Clergy members from Memphis representing a wide array of faiths have produced a powerful video explaining why they will not open their houses of worship until it is safe to do so. Heed their powerful words:
We make our decisions based on love, morality, and the best of medical science, not expediency. We love the vulnerable and the lonely, those on the front lines of healing and supply chains, so until it’s safer, many of us are delaying face to face gatherings for praise and worship, for Shabbat, for jummah, for holy eucharist.
Clergy members from Virginia have written a letter to Governor Ralph Northam urging caution. They said, in part:
Many faith leaders will also experience great pressure to reopen for worship, hold funeral services, and other physical gatherings…. In the beginning months of this pandemic, religious gatherings contributed greatly to the spread of COVID-19. We’re fearful a premature reopening will only exacerbate this problem. We want to be part of the solution, even if it means sacrificing our preference for in-person gatherings a little longer for the sake of others.
Yes, there are some religious leaders who have a different perspective, who believe their faith protects them from the virus. Unfortunately, we are increasingly seeing that some of these very same religious leaders, along with their parishioners, are falling ill and dying.
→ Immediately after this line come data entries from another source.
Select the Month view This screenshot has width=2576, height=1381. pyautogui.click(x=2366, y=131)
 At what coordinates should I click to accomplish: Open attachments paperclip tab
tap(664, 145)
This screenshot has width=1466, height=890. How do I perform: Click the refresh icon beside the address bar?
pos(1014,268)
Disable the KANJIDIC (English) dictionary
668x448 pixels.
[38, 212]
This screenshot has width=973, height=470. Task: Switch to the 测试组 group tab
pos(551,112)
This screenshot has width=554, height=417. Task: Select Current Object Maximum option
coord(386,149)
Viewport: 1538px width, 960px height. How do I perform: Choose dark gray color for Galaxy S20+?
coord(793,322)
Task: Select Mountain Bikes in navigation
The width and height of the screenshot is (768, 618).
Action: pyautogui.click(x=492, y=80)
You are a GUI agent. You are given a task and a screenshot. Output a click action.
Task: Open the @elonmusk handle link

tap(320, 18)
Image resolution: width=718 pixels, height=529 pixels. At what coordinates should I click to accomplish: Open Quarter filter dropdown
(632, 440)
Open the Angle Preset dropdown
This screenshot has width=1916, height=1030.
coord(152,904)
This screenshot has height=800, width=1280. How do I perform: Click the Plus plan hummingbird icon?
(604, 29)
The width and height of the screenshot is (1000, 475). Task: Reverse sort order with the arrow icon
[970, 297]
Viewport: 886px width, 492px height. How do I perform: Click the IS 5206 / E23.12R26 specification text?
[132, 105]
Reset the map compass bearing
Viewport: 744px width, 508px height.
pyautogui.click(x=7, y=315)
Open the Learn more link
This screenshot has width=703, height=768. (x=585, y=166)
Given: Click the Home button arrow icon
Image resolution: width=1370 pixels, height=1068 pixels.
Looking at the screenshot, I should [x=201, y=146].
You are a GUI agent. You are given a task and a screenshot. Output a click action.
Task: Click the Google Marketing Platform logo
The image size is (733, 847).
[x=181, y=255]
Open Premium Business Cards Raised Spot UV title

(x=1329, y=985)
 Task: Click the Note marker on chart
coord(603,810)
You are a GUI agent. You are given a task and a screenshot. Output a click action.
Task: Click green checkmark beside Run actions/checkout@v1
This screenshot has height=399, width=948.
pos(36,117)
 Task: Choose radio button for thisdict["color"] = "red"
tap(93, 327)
It is important to recognize that this small but vocal minority does not represent the vast majority of the religious community. That majority has a different perspective, one that embraces life, demonstrates empathy and compassion, understands the value of science, and treasures the community arising from close friends.
These religious leaders are taking the steps necessary to keep people safe, to find ways to feed souls and stomachs during a challenging time, and to remain above the needless and damaging politicization of religion.
I’m proud to call many of these religious leaders my friends.